In much the way that CI/CD reduced the fear of deployment, continuous configuration reduces the fear of changing configuration. By exercising this capability regularly, we build confidence and can start to enable automation. AppConfig builds in this automation. For example, if you create a CloudWatch Alarm that performs a health check into your application, you can have AppConfig monitor the alarm. Then, during the deployment of a configuration change, if the CloudWatch Alarm goes into an alarm state, the deployment will roll back.

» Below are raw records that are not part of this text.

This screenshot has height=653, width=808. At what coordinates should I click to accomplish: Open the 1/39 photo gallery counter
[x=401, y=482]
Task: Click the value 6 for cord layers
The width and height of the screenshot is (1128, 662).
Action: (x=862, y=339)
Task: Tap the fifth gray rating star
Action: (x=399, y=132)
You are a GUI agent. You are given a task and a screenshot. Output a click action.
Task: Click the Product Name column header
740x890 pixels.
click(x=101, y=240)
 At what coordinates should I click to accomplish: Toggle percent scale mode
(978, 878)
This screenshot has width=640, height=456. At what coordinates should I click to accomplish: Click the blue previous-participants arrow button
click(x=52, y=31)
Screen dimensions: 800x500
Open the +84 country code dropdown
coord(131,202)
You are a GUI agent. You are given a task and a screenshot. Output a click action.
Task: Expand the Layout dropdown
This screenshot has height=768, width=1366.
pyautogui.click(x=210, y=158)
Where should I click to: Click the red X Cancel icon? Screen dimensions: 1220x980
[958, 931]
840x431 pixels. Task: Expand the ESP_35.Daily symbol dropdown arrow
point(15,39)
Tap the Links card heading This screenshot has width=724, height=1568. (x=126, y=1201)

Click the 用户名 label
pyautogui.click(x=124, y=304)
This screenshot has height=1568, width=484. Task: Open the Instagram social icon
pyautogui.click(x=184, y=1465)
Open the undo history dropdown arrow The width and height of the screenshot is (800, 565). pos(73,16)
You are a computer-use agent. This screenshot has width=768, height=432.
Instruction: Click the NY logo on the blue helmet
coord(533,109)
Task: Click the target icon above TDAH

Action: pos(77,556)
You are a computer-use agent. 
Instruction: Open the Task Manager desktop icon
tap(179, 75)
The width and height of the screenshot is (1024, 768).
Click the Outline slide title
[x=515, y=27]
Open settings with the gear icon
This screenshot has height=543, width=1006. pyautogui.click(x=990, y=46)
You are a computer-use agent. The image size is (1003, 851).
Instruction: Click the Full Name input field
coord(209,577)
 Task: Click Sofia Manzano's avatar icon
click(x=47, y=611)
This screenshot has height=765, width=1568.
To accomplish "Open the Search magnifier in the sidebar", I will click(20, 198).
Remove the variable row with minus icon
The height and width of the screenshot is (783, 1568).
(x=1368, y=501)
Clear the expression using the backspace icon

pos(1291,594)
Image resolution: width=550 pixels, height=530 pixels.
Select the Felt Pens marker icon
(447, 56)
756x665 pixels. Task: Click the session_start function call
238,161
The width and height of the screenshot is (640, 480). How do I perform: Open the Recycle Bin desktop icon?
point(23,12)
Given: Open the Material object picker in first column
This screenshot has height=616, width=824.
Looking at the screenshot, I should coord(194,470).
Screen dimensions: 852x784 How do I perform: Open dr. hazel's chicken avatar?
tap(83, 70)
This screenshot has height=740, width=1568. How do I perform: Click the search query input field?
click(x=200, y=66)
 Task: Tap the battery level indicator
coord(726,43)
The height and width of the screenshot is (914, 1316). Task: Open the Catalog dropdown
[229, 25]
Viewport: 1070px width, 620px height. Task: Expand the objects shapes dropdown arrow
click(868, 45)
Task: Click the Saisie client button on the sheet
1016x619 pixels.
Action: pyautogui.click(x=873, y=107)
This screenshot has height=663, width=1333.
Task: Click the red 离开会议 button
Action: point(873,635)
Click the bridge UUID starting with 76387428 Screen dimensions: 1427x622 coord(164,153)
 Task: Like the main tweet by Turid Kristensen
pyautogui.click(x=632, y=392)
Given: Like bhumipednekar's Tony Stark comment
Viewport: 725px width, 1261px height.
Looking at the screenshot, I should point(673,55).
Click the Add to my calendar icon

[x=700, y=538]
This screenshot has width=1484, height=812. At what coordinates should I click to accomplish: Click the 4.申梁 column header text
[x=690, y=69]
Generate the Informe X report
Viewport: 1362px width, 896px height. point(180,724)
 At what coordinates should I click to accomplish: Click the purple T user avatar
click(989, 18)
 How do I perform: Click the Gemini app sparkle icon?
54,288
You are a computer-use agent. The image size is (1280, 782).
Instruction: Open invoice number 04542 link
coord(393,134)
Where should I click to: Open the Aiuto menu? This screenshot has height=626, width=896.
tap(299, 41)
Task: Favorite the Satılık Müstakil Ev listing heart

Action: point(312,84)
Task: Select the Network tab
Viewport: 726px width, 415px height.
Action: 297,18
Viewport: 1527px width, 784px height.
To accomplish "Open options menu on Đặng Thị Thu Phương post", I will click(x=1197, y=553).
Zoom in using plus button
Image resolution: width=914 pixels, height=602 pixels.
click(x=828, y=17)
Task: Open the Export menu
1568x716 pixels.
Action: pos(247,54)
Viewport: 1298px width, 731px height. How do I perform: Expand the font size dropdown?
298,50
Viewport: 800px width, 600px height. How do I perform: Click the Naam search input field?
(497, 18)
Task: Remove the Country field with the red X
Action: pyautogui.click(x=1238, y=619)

I think this is where continuous configuration starts to change the way we can operate. By making it easier and safer to change the configuration, we are democratizing configuration. A nonobvious benefit of continuous configuration systems like AppConfig is that they can provide the right protective guardrails to enable a broader set of product stakeholders to self-serve changes in application behavior. From a junior engineer looking to scale up the number of database connections, to a product manager that wants to add a customer to beta service access, to a UX designer that wants to modify an A/B test’s experimental cohort split, the democratization of service ownership helps to remove operational engineers as a bottleneck for all changes to a production application.

Or, perhaps we’re able to safely give certain dials and switches to business intelligence or data science teams and enable them to make real-time configuration changes. It’s interesting to imagine the kinds of new ideas and innovations that become possible when we enable this— systems that not only react to events and alarms, but can instead predict when you might need to switch to a different configuration.

Live in the Moment

In business, as in music, speed, and timing matter, and success is where opportunity meets capability. For performers like DiDonato, timing is everything. If she misreads the audience or if the pianist is incapable of making the improvisation he wants when he wants, then the flow is destroyed and the connection with the audience is lost. For your business, when an opportunity arises, your applications must have the ability to adapt in an instant. If you can't, well, your competitors might.

By using continuous configuration to react to changes in real-time, you are building your capability so that when an opportunity presents itself, you will be able to respond. And, who knows? In the future, we might be able to respond to events before they have even happened.